* [Do this]: In the lines that start with the one containing "You are a computer-use" and end with the one containing "pos(300,846)", switch every "Screen dimensions" to "Display size". Return only those lines, otherwise unchanged and without the pictures.

* [Extracted material]:
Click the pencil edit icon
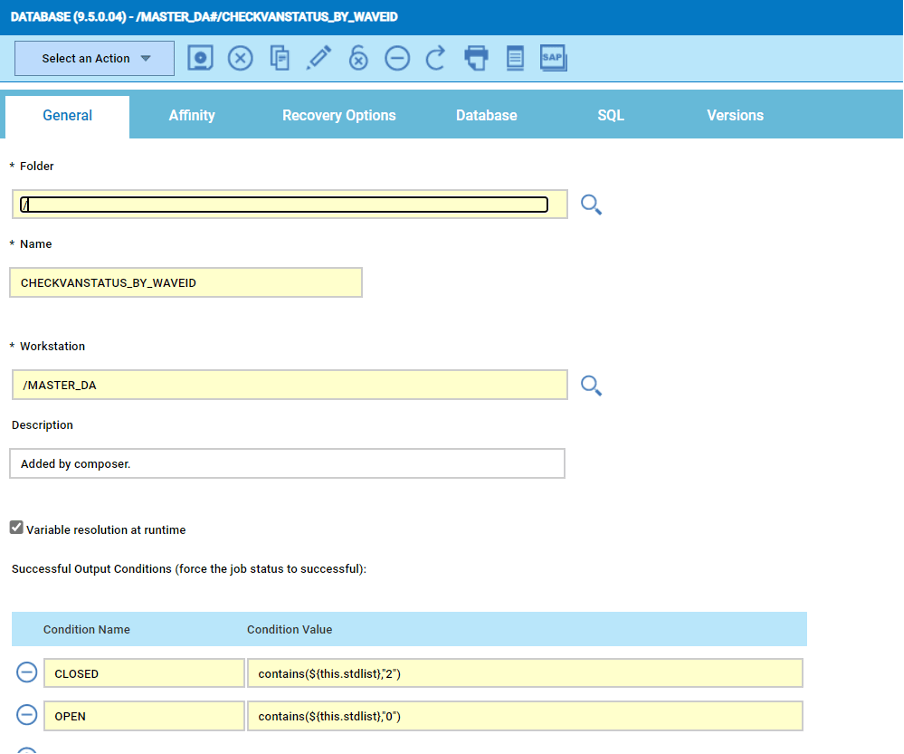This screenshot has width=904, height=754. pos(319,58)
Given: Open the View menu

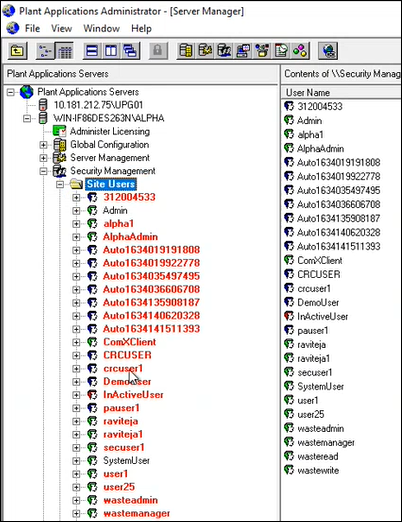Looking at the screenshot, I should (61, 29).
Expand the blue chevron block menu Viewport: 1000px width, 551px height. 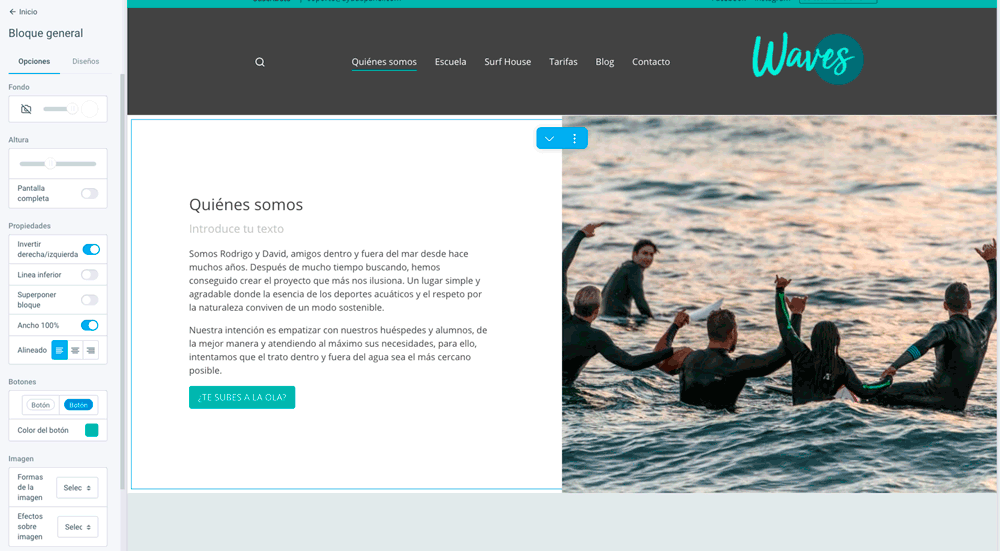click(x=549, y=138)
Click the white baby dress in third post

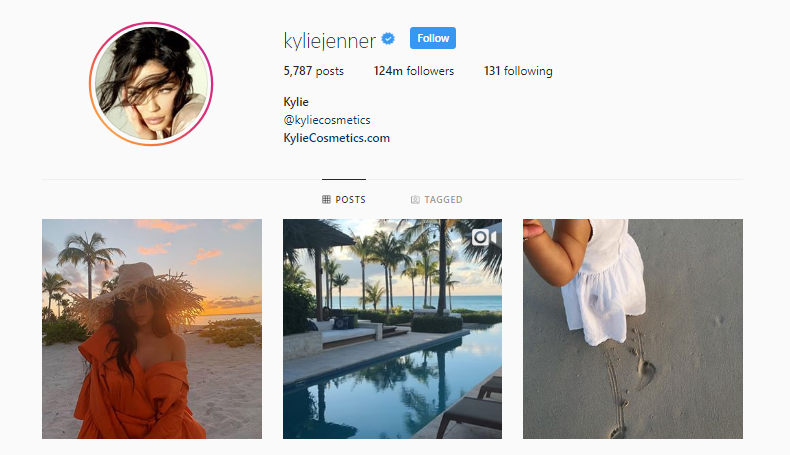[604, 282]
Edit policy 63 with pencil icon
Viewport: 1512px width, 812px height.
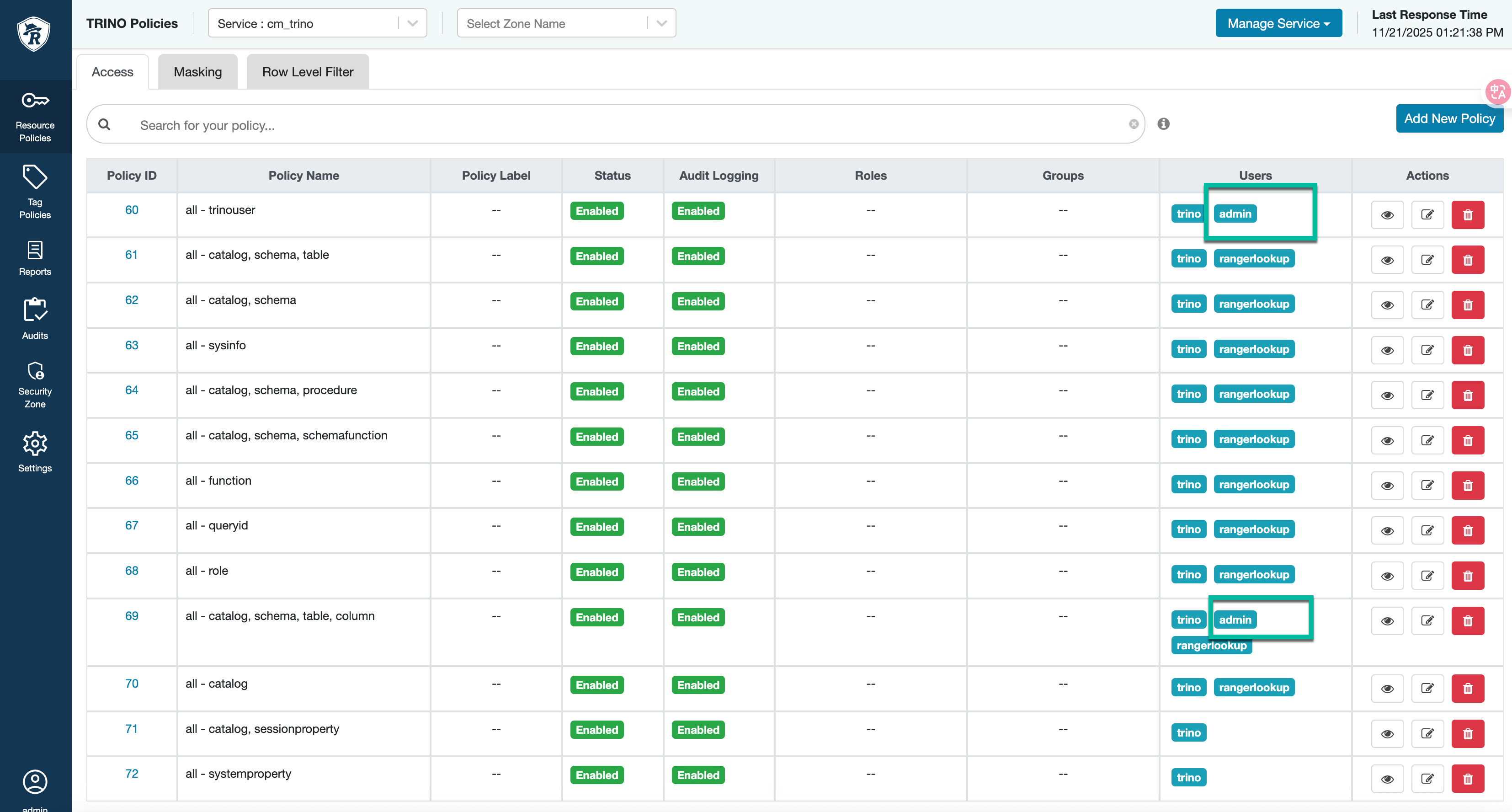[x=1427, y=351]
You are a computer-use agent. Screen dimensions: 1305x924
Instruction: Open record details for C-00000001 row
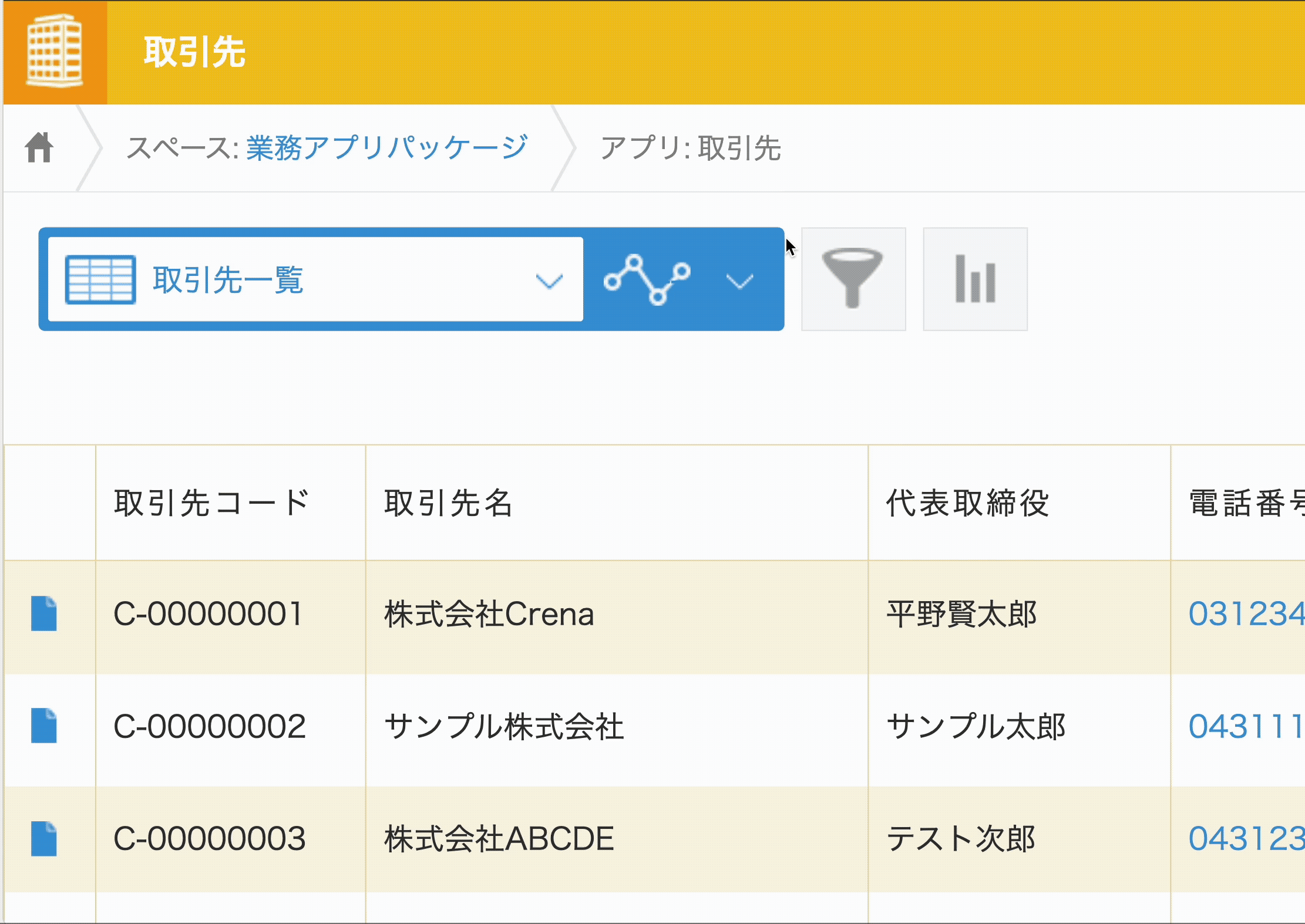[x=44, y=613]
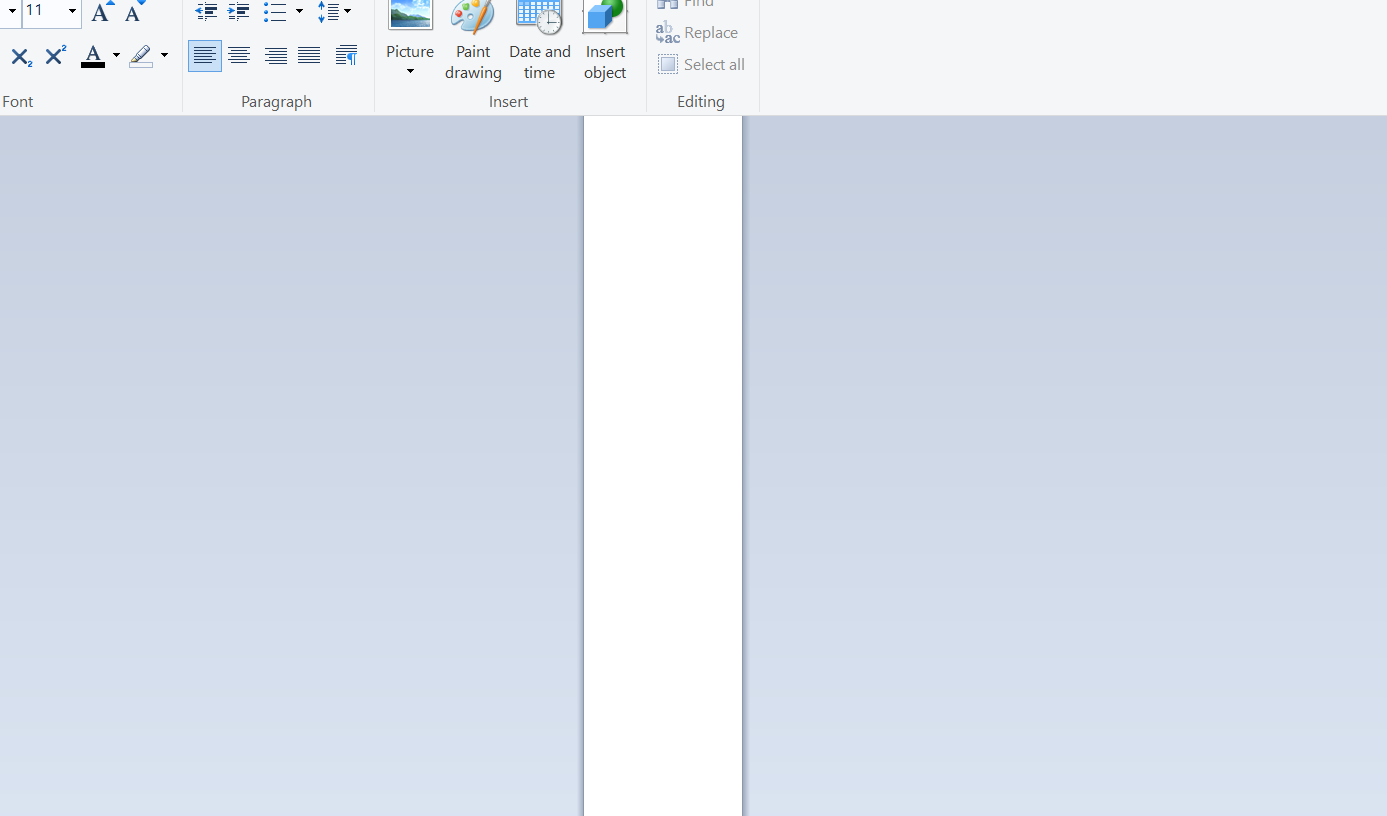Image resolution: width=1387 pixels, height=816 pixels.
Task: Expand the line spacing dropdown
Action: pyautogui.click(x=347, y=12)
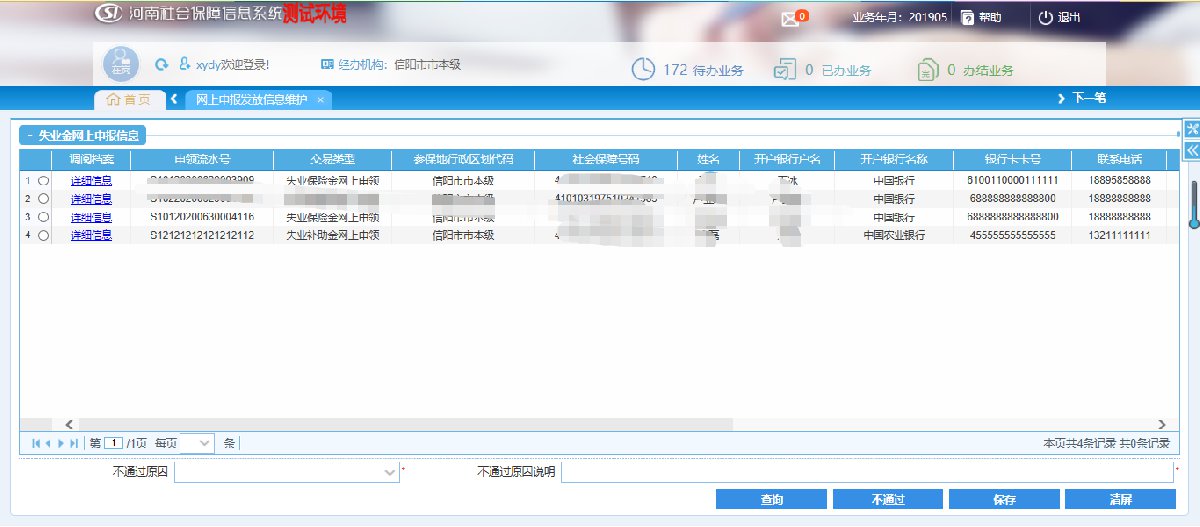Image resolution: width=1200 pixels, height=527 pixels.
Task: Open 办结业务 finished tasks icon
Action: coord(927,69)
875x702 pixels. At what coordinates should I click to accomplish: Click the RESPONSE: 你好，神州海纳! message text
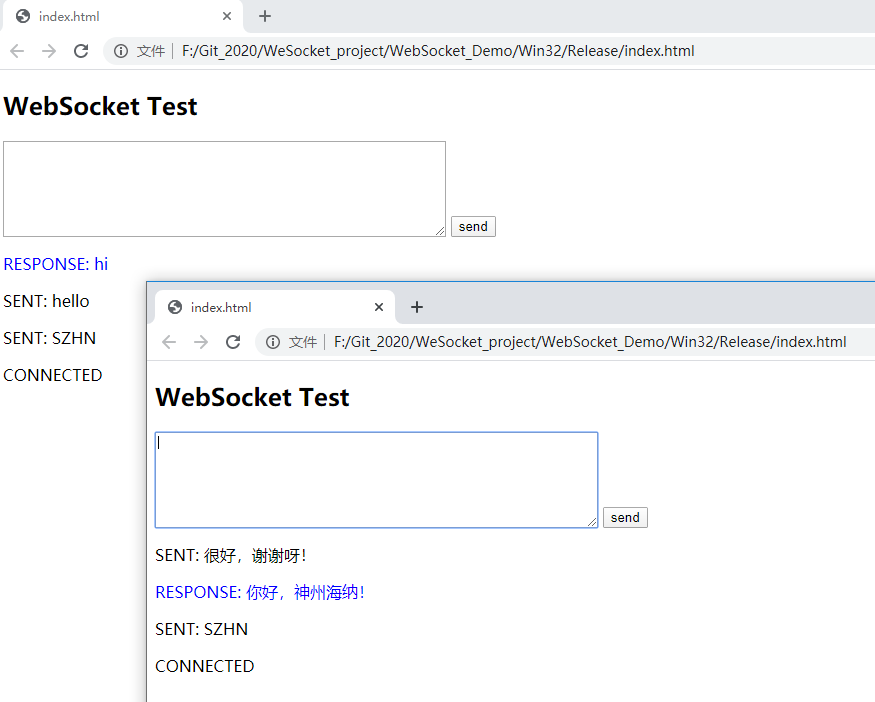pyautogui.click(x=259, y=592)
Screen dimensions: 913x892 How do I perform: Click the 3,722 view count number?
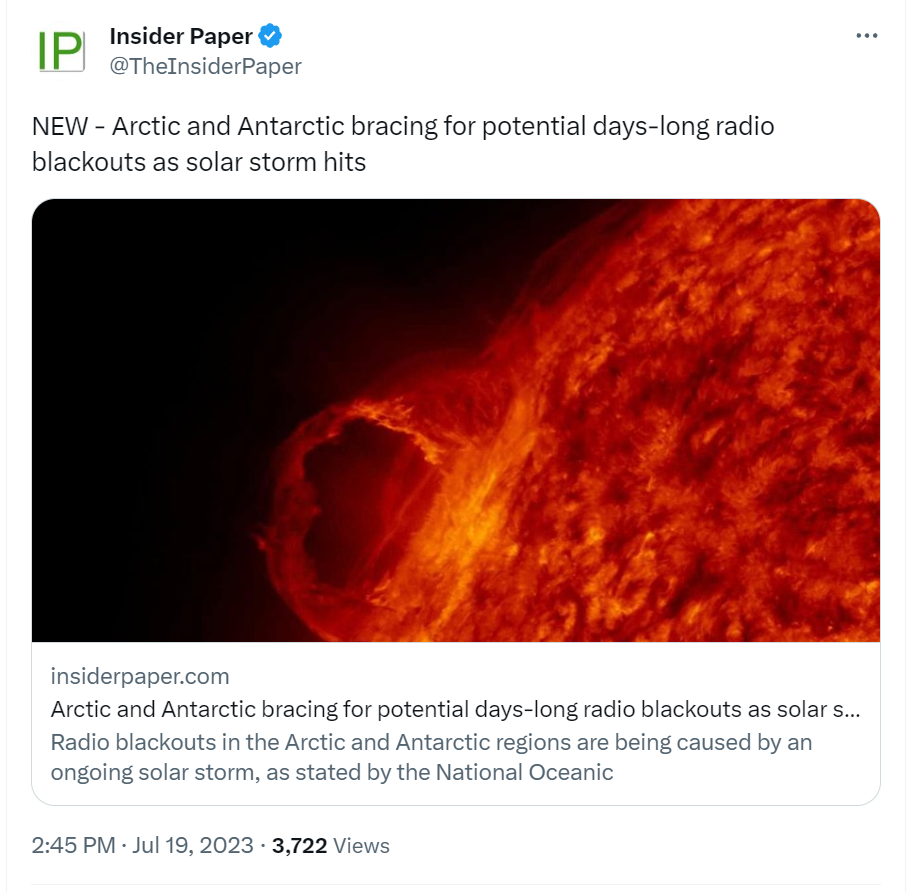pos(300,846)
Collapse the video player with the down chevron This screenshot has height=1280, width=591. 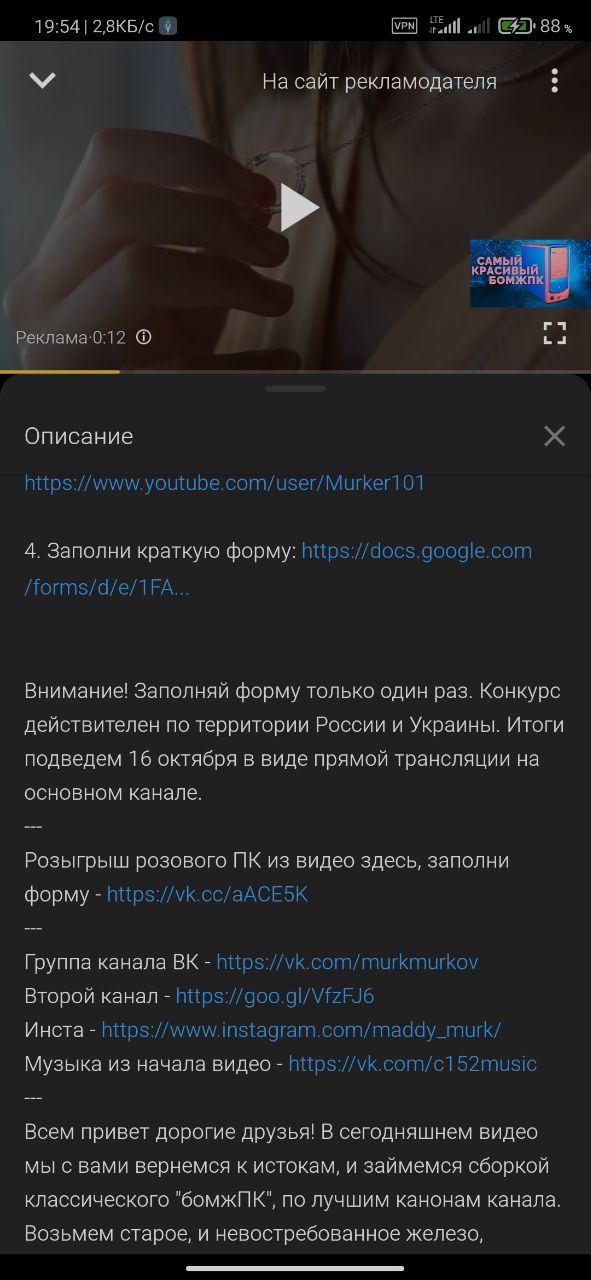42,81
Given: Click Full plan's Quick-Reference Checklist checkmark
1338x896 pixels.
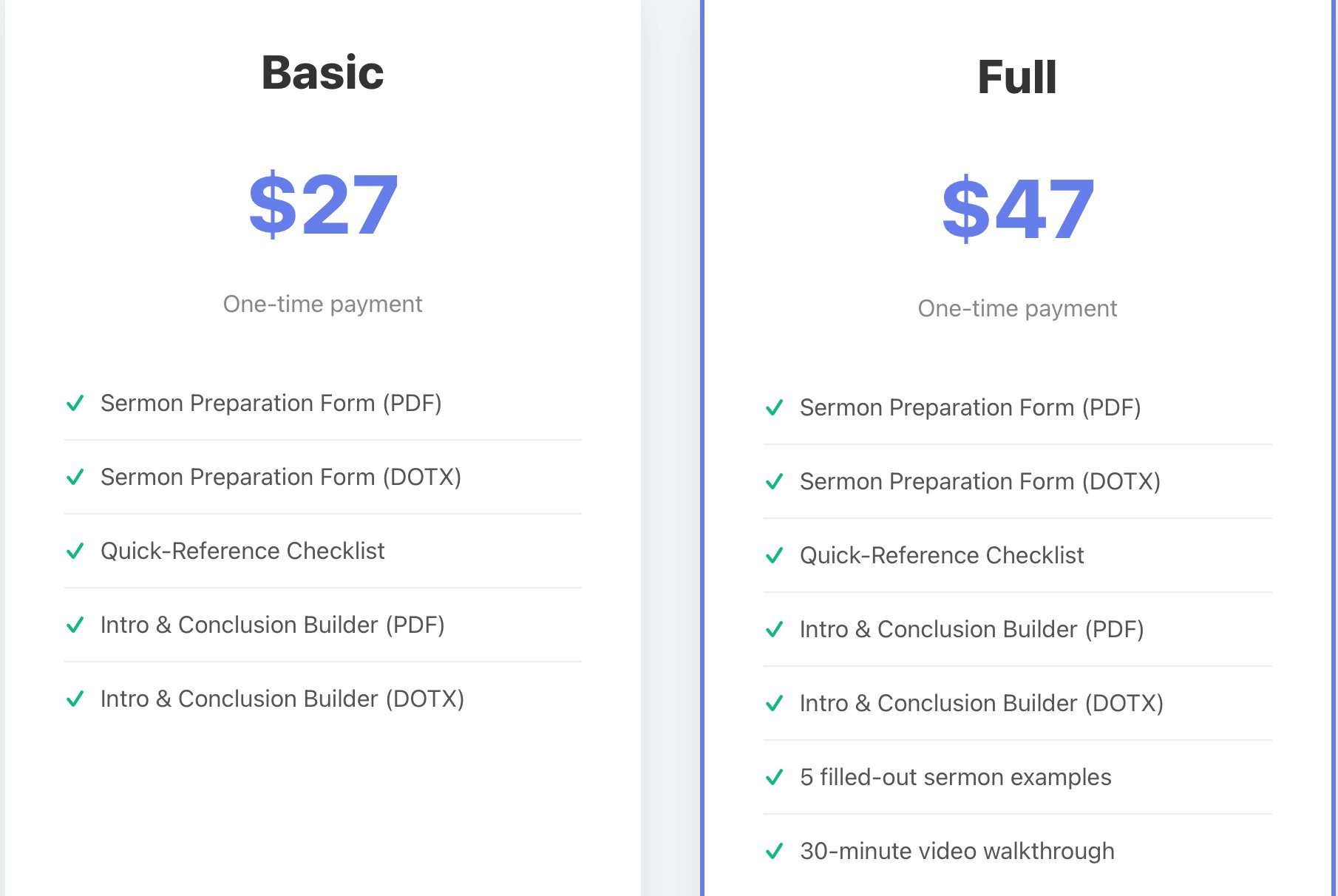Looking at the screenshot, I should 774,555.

* [Answer to the exercise]:
You are a computer-use agent. Display size: 1305x924
Instruction: Open record details for C-00000001 row
[x=44, y=613]
Image resolution: width=1387 pixels, height=816 pixels.
Task: Expand the line spacing dropdown
Action: pyautogui.click(x=347, y=12)
Image resolution: width=1200 pixels, height=527 pixels.
Task: Open 办结业务 finished tasks icon
Action: coord(927,69)
875x702 pixels. At what coordinates should I click to accomplish: Click the RESPONSE: 你好，神州海纳! message text
pyautogui.click(x=259, y=592)
Display size: 913x892 How do I perform: Click the 3,722 view count number?
pos(300,846)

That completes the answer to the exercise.